Say you have a random number function where you want to maintain a different sequence (hence seed) for each thread. You have two approaches.

You can use something like the kludgy:

int seed;
srand (&seed, time (NULL));
int r = rand_r (void *seed);

where the seed has to be created by the caller and passed in each time.

Or you can use the rather nicer, ISO-compliant:

srand (time (NULL));
int r = rand();

that uses thread-local storage to maintain a thread-specific seed. Similarly with the information used by strtok regarding the locations within the string it's processing.

That way, you don't have to muck about with changing your code between threaded and non-threaded versions.

Now you could create that information in the thread function but how is the rand function going to know about it's address without it being passed down. And what if rand is called 87 stack levels down? That's an awful lot of levels to be transferring a pointer through.

And, even if you do something like:

void pthread_fn (void *unused) {
    int seed;
    rand_set_seed_location (&seed);
    :
}

and rand subsequently uses that value regardless of how deep it is in the stack, that's still a code change from the standard.
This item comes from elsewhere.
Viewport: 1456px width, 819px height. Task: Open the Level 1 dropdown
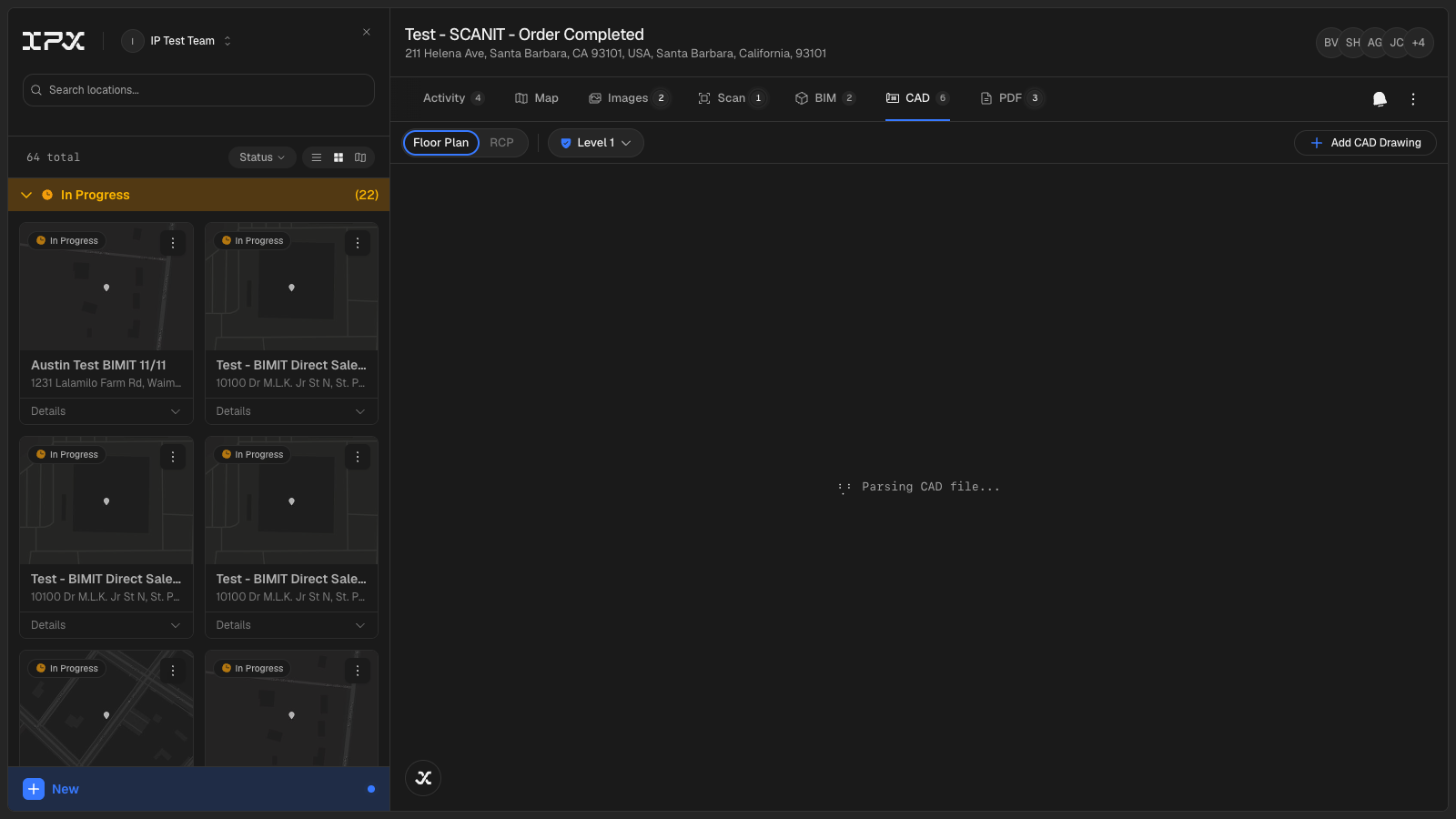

It may work but so may writing an operating system in COBOL. That doesn't make it a good idea :-)

Answer 3

是的，堆栈是分配线程本地存储的一种方式（包括特定线程本地堆分配的句柄）。

Answer 4

The best example for thread specific data is the " errno ". When a call to some function in c library failed, the errno is set, and you can check it out to find the reason of the failure. If there's no thread specific data, it's impossible to port these functions to multi-thread environment because the errno could be set by other threads before you check it.

Answer 5

As a general rule, most uses of TSD should be avoided in new APIs. If a function needs some information, it should be passed to it.

However, sometimes you need TSD to 'paper over' an API defect. A good example is 'gmtime'. The 'gmtime' function returns a pointer to a structure that is valid until the next call to 'gmtime'. But that would make 'gmtime' awfully hard to use in a multi-threaded program. What if some library called 'gmtime' when you didn't expect it, trashing your structure? One simple workaround is make the structure returned thread-specific. (The long-term solution, of course, is to create a more suitable API such as 'gmtime_r'.)
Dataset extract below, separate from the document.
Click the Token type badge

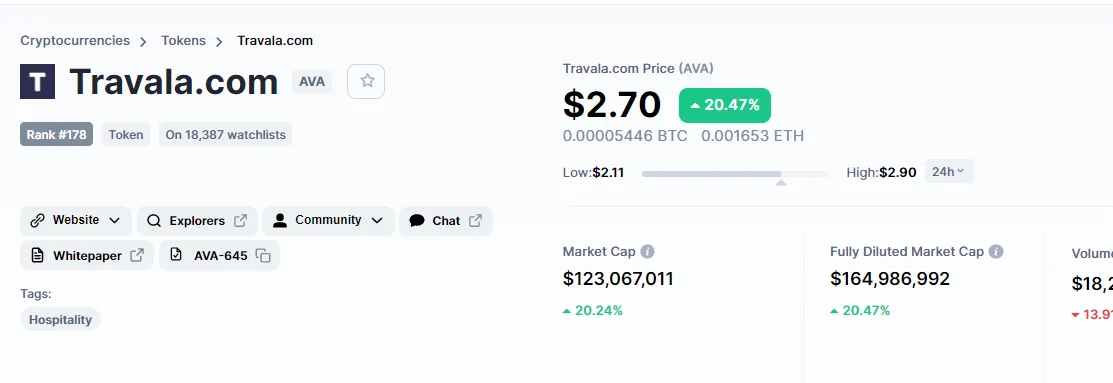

One case where it's perfectly reasonable to use TSD in new designs is for information that won't be accessed frequently that would clutter the API. For example, if a critical error is discovered, it might be nice to log certain context information from higher-level code (Which client were you serving? What command did they send?). Your choices are basically to pass this context information from function to function to function (which isn't even always possible if some of the functions are outside your control) or to store it in TSD.